# which rocks?



## ifhbiff (Sep 6, 2013)

Which of these two rock types do you think is better to use in my tank?
And NO, those aren't potatoes. Lol

http://s68.photobucket.com/user/ifhbiff/media/rocks.jpg.html


----------



## oyster dog (Jul 2, 2013)

You could put those on a plate and it would look like steak and a baked potato! Is this for a display tank in your restaurant?


----------



## ifhbiff (Sep 6, 2013)

LoL, no no. 
That would be good though eh.
I'm not sure if the rounder rocks would make a more natural caves than the flagstone would.


----------



## oyster dog (Jul 2, 2013)

It.can be difficult to build caves with smooth round rocks, as the stack tends to slip and fall. Flat or irregular rocks are best.


----------



## Austinite (Jul 27, 2013)

I personally like the flat jagged rocks better, but everyone will have a different opinion when it comes to rocks. I have a lot of Texas holey rock in my tank which I like, but there are many others who don't like those kinds of rocks. Just go with what you prefer. The flatter rocks are easier to stack.

Written task A: Name every distinct username that posts in the thread about choosing rocks for a tank.
Written task B: In the thread about choosing rocks for a tank, why does oyster dog say caves are hard to build with smooth round rocks?
Written task C: Carry on the thread about choosing rocks for a tank from its last post.
Nothing in the listing is needed.

Dataset extract:
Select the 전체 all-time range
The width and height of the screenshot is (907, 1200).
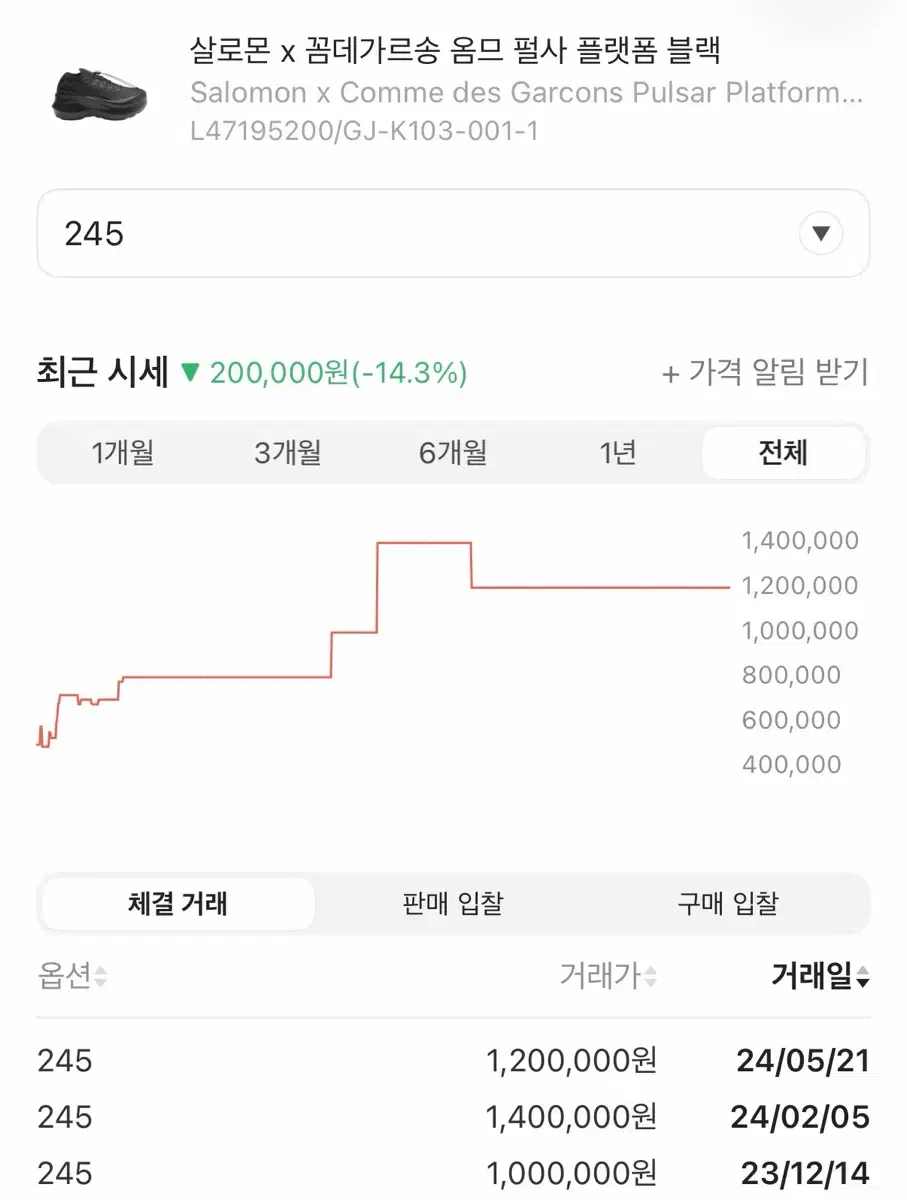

Exercise answer A: ifhbiff, oyster dog, Austinite

Exercise answer B: The stack tends to slip and fall.

Exercise answer C:
----------



## Mike_G (Nov 8, 2011)

I don't stack rocks anymore so I'd go with the round ones.


----------



## Graffiti (Aug 17, 2013)

In my opinion it depends on what type of cichlid your putting in your tank...
If your stocking Mbuna I'd go with flat rocks to stack and create holes and caves for hiding spots. For free swimmers like peacocks and Haps I would go with a few bigger round rocks mixed in with a few small ones and live plants next to rocks.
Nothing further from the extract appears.